Scientific classification
- Kingdom: Plantae
- Clade: Tracheophytes
- Clade: Angiosperms
- Clade: Eudicots
- Clade: Rosids
- Order: Celastrales
- Family: Celastraceae
- Genus: Lophopetalum
- Species: L. beccarianum
- Binomial name: Lophopetalum beccarianum Pierre
- Synonyms: Euonymus mammillaris Scort. ex King ; Lophopetalum havilandii Ridl. ; Lophopetalum scortechinii King ;

= Lophopetalum beccarianum =

- Genus: Lophopetalum
- Species: beccarianum
- Authority: Pierre

Species of tree

Lophopetalum beccarianum is a tree in the family Celastraceae.

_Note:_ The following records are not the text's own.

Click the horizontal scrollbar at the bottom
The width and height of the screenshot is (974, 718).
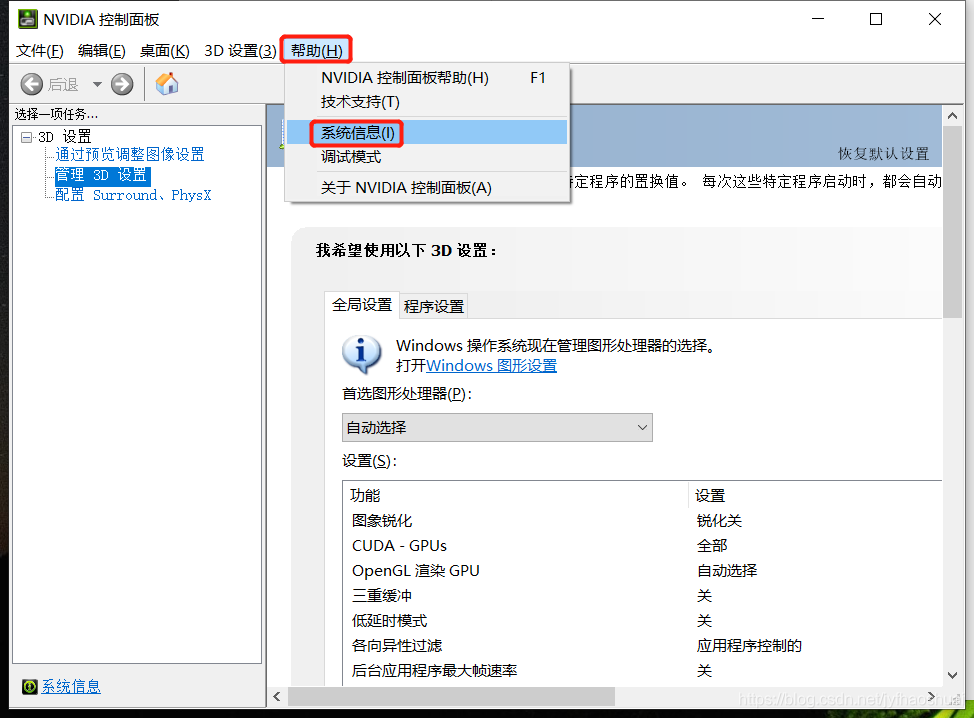[450, 696]
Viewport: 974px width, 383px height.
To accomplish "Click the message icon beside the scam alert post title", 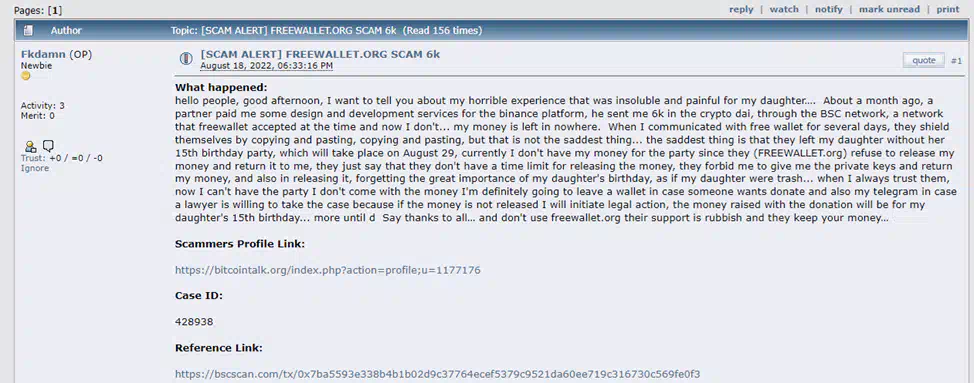I will [x=186, y=59].
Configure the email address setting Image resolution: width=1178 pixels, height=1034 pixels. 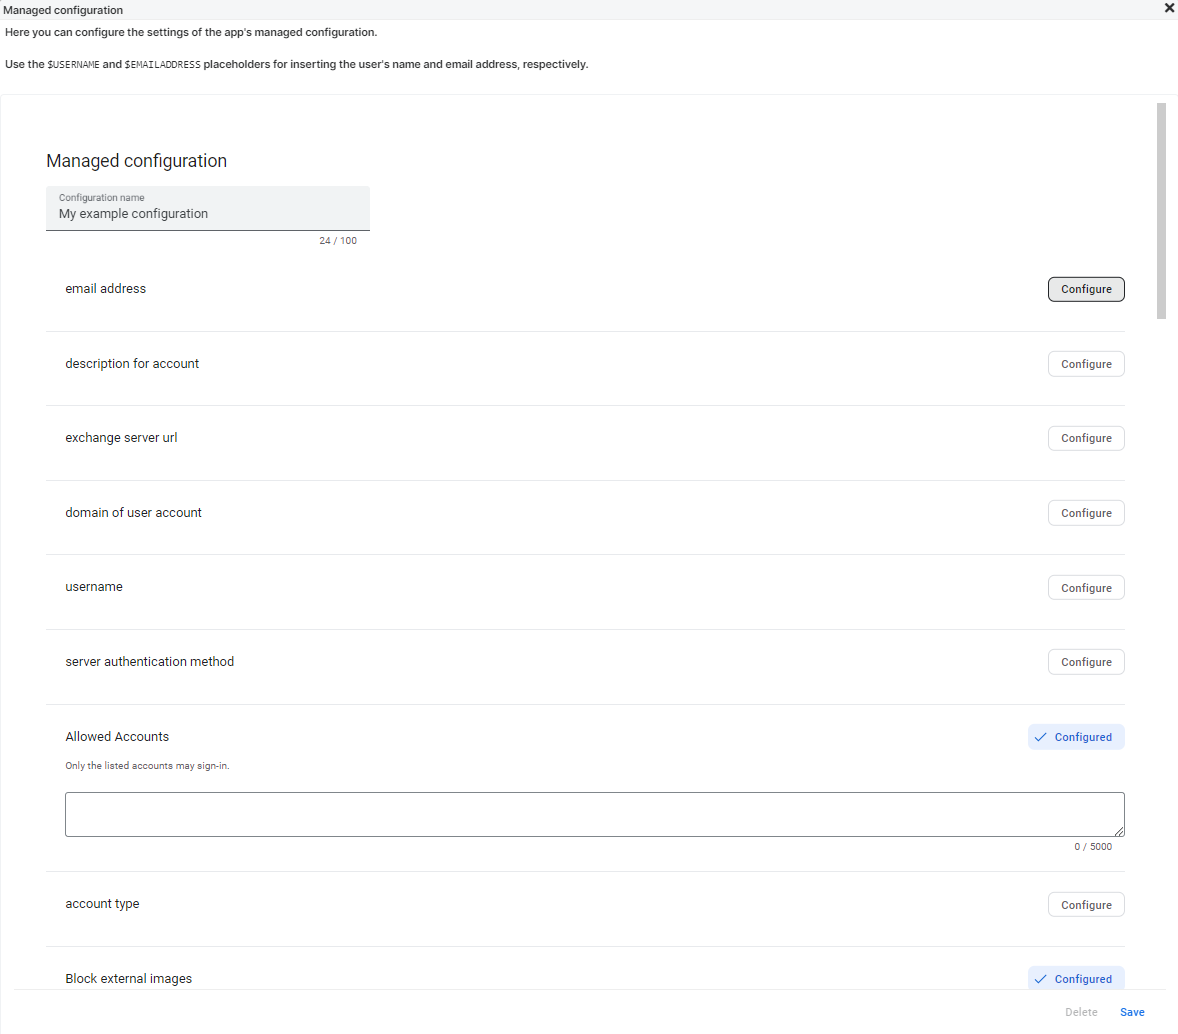(1086, 289)
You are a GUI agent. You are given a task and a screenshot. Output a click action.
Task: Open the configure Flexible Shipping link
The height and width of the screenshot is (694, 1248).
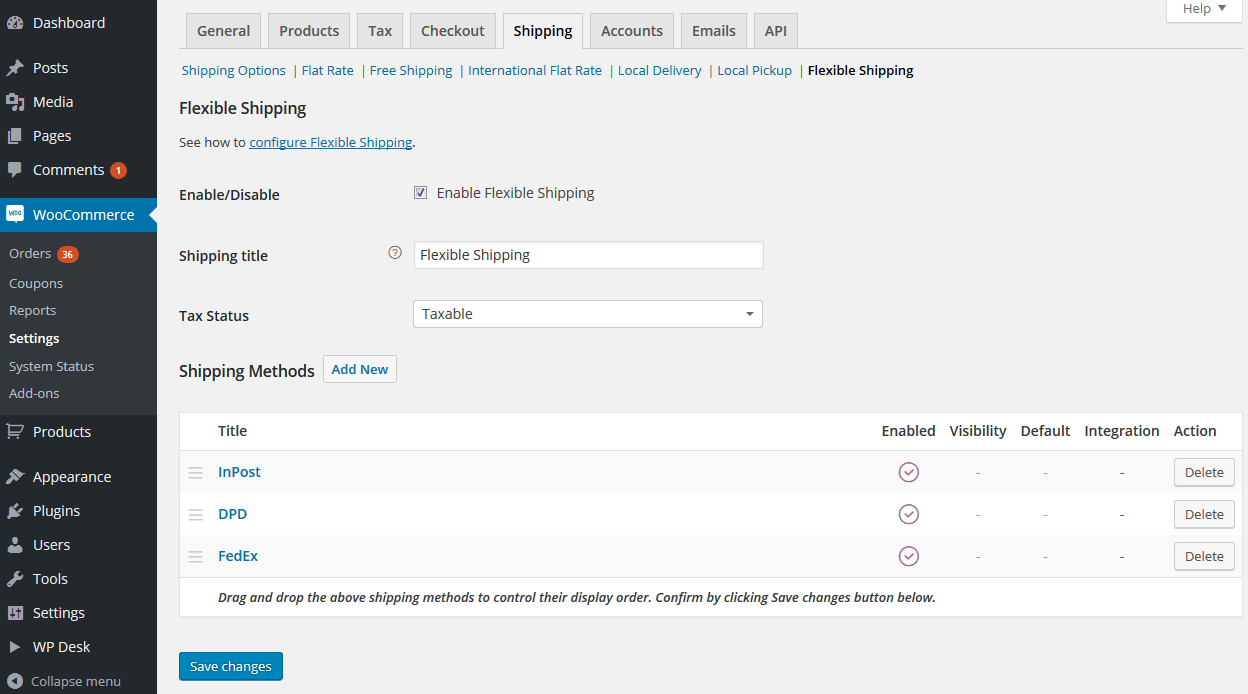click(x=330, y=142)
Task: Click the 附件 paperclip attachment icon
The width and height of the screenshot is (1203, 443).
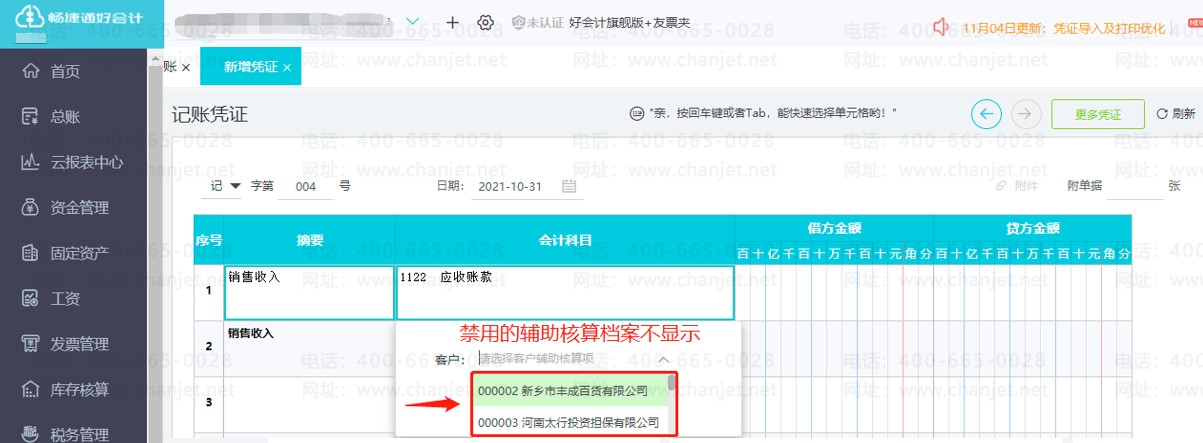Action: (1001, 186)
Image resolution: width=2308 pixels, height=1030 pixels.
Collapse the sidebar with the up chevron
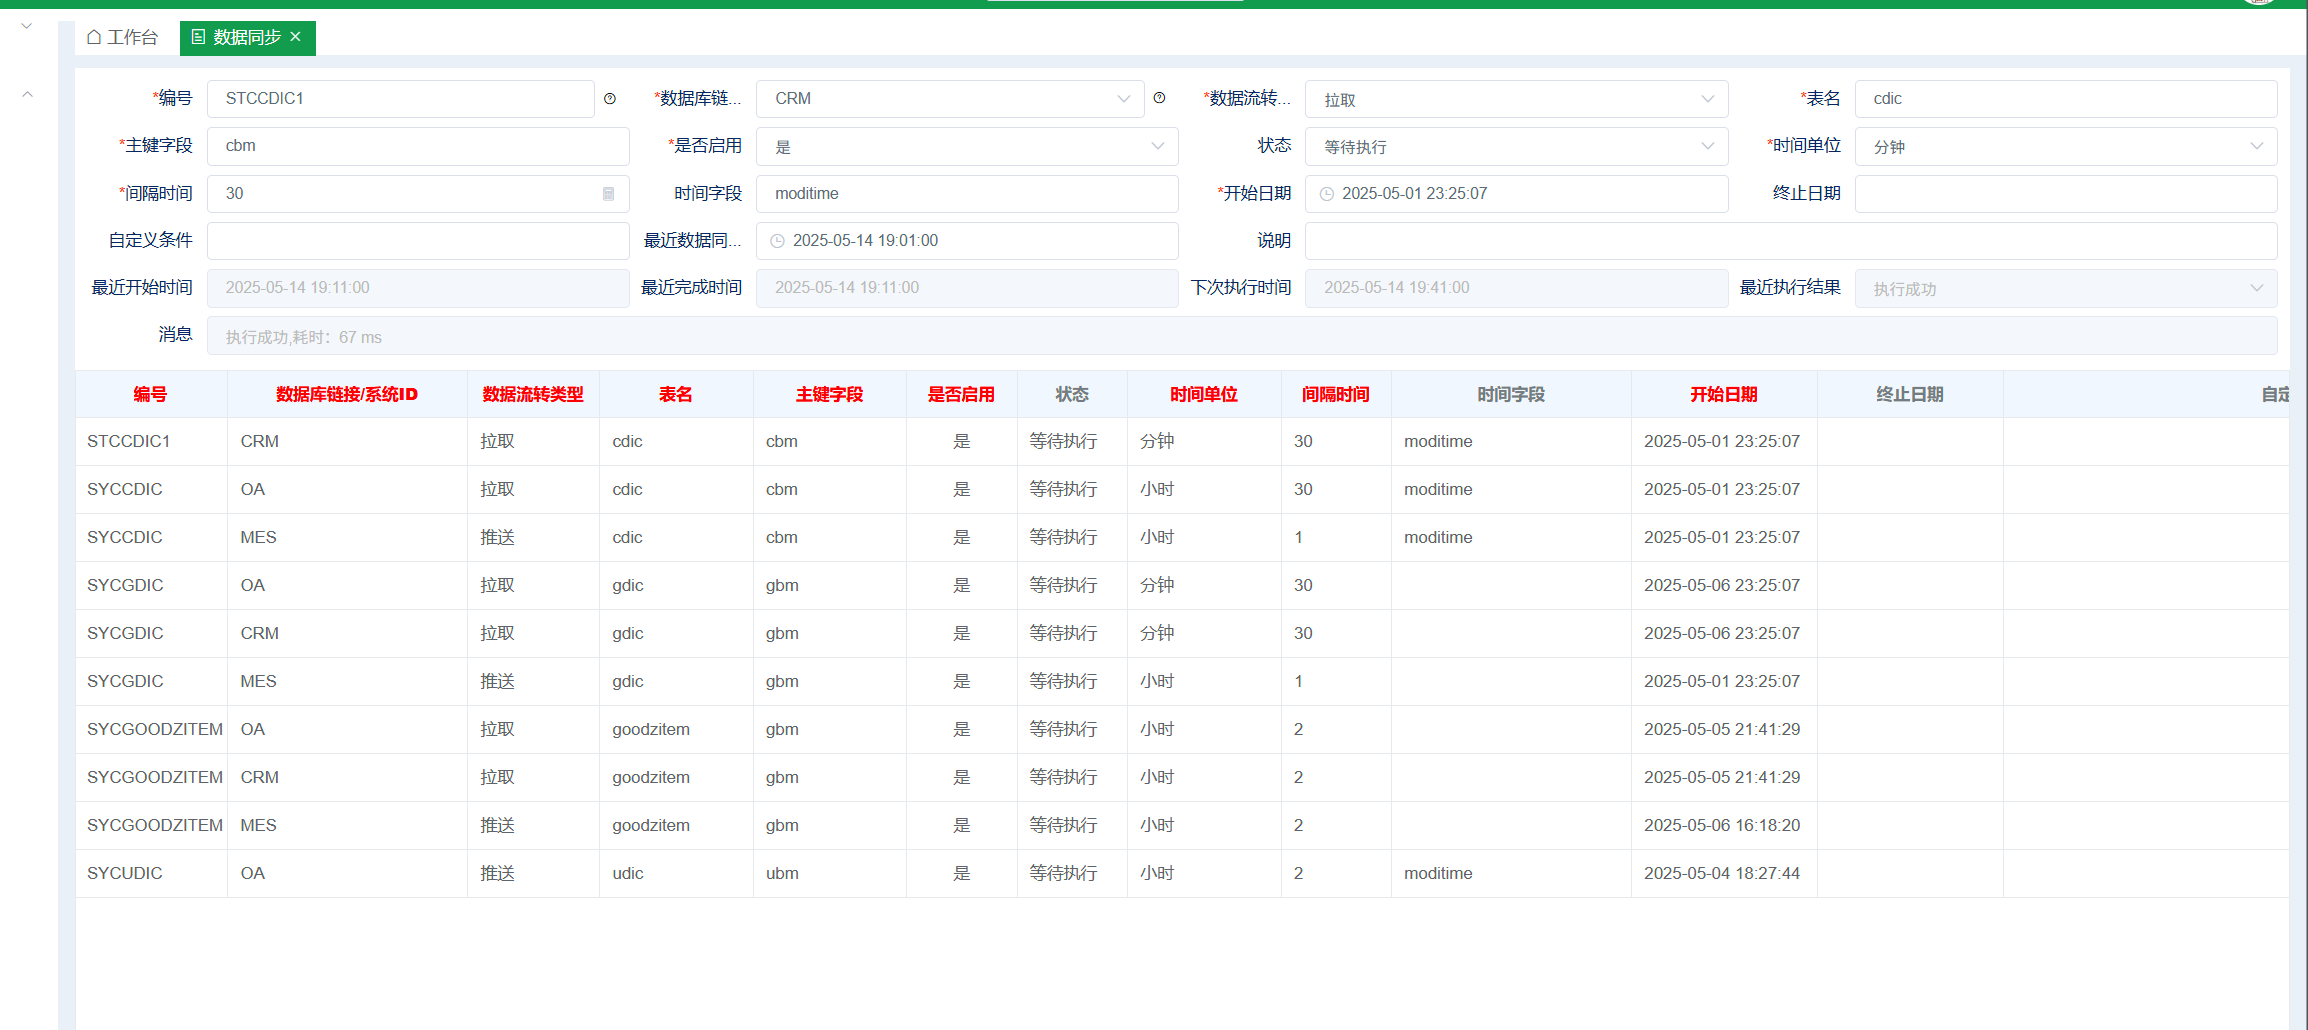28,95
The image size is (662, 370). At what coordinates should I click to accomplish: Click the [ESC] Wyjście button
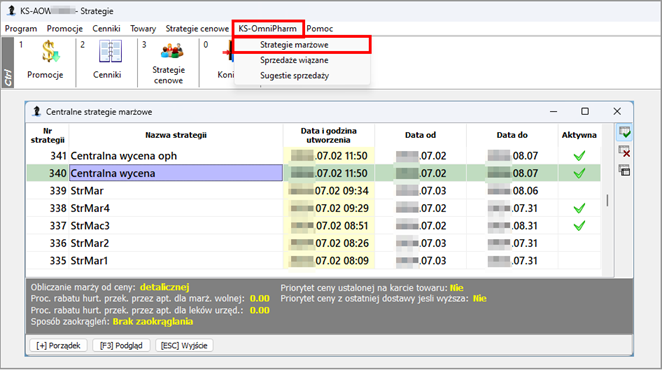click(184, 346)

It is named for the Italian botanist Odoardo Beccari.

==Description==
Lophopetalum beccarianum grows up to 36 m tall, with a trunk diameter of up to 60 cm. The brown-grey bark is smooth. The leaves are oblong or elliptic or ovate and measure up to 30 cm long. The flowers are yellow. The fruits measure up to 11 cm long.

==Distribution and habitat==
Lophopetalum beccarianum is native to Sumatra, Peninsular Malaysia and Borneo. Its habitat is in mixed dipterocarp and submontane forests, on hills and ridges, to elevations of 1800 m.